Sambil bersandar pada dinding rumah berkelir hitam, mata mereka juga memandangi ruas jalan yang penuh dengan lalu lalang kendaraan dan hiruk pikuk warga Cipete Selatan mencari takjil untuk berbuka puasa.
Suasana Selasa (2/4/2024) sore itu sangat ramai. Meski deru mesin kendaraan dan bunyi klakson tak terhindarkan, lamunan keduanya tak terpecahkan.
Sesekali mereka mengembuskan napas panjang. Walau kata orang-orang pekerjaan sopir mikrotrans di Jakarta sudah menjanjikan, nyatanya, sulit mencari cuan tetap tak terbantahkan.
Lamunan seketika pecah setelah salah satu dari mereka mempertanyakan nasib tunjangan hari raya (THR) sebagai pramudi mikrotrans. Sebab, keduanya tidak menerima secara utuh.
“Kami semua, sopir di seluruh DKI Jakarta, khususnya (di bawah naungan) KWK (yang bermitra dengan PT Transportasi Jakarta atau TransJakarta), pada sedih,” kata Anwar saat berbincang dengan Kompas.com.
“Biasanya terima (THR) agak banyak, kok (tahun) ini jeglek (turun) di angka Rp 3.030.000 juta. Tahun 2023 kemarin, (terima) Rp 4.250.000 juta,” lanjut Anwar.

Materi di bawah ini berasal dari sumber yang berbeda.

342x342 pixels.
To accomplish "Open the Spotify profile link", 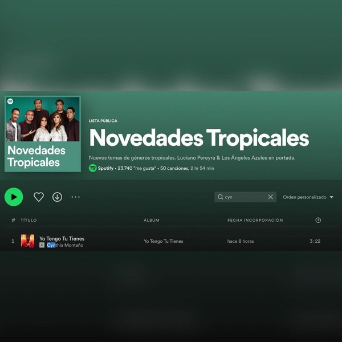I will (x=105, y=168).
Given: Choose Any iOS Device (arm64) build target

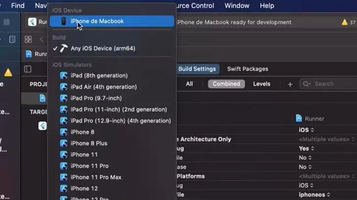Looking at the screenshot, I should pos(102,49).
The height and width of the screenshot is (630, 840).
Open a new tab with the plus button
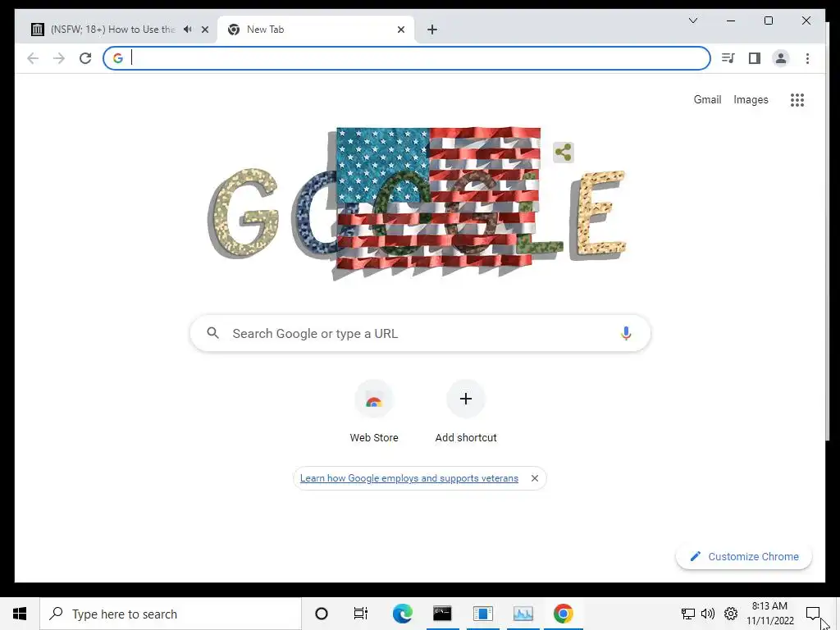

Mereka yang sudah bekerja jalan enam tahun ini tidak mengerti apa yang membuat THR para sopir ini menjadi berkurang.
Keduanya hanya bisa menggelengkan kepala mengingat lebaran sebentar lagi tiba.
Istilah THR bagi para pramudi mikrotrans mempunyai kepanjangan yang berbeda, yakni tabungan hari raya, bukan tunjangan hari raya.
Pasalnya, Anwar menjelaskan, “THR” yang mereka terima beberapa hari lalu dihimpun berdasarkan potongan gaji setiap kali bekerja dalam satu hari.
“Saya per hari bersihnya mendapatkan Rp 145.000, itu sudah termasuk potongan Rp 12.900 untuk THR jelang Lebaran. Tapi, (THR kami) dihitungnya itu Rp 11.000, ya kami pada kaget,” ujar Anwar.
Baca juga: Disnaker DKI Jakarta Petakan Perusahaan yang Berpotensi Tak Mampu Bayar THR
“Kita saja bekerja selama satu tahun, tapi dihitungnya cuma sedikit. Padahal, kita libur dalam satu bulan cuma dua hari. Nah, kok dihitungnya cuma 10 bulan? Yang lainnya ke mana?” tambahnya.
Dalam satu tahun terakhir, Anwar dan Rizky memastikan bahwa mereka bekerja lebih dari 10 bulan. Boro-boro meliburkan diri, toh dapur di rumah harus tetap mengebul setiap harinya.
“Sistemnya itu, kalau bekerja, ya dapat upah. Nah, kalau kerja, dipotong Rp 12.900 itu buat THR. Selama satu bulan, kami terima upah ya dua kali. 15 hari pertama dan 15 hari kedua. Libur dalam satu bulan cuma dua hari,” ungkap Rizky.